[Task to carry out]:
Return exactly the span of lines in the following data that opens with the line containing "1232x970 pixels." and closes with the line containing "The height and width of the screenshot is (833, 821).". Include nothing else.

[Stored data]
----------

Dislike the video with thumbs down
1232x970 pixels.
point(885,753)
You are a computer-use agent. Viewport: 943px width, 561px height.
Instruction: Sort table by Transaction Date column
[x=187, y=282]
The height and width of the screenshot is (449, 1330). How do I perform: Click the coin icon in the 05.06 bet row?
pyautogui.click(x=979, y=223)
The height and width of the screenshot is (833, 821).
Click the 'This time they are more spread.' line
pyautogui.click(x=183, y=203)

----------

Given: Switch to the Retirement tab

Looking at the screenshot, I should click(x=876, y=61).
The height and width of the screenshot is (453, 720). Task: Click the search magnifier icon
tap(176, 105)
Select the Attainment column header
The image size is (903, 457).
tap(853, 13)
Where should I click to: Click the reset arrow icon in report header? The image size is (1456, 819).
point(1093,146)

----------

[Task output]:
1232x970 pixels.
point(885,753)
You are a computer-use agent. Viewport: 943px width, 561px height.
Instruction: Sort table by Transaction Date column
[x=187, y=282]
The height and width of the screenshot is (449, 1330). How do I perform: Click the coin icon in the 05.06 bet row?
pyautogui.click(x=979, y=223)
The height and width of the screenshot is (833, 821).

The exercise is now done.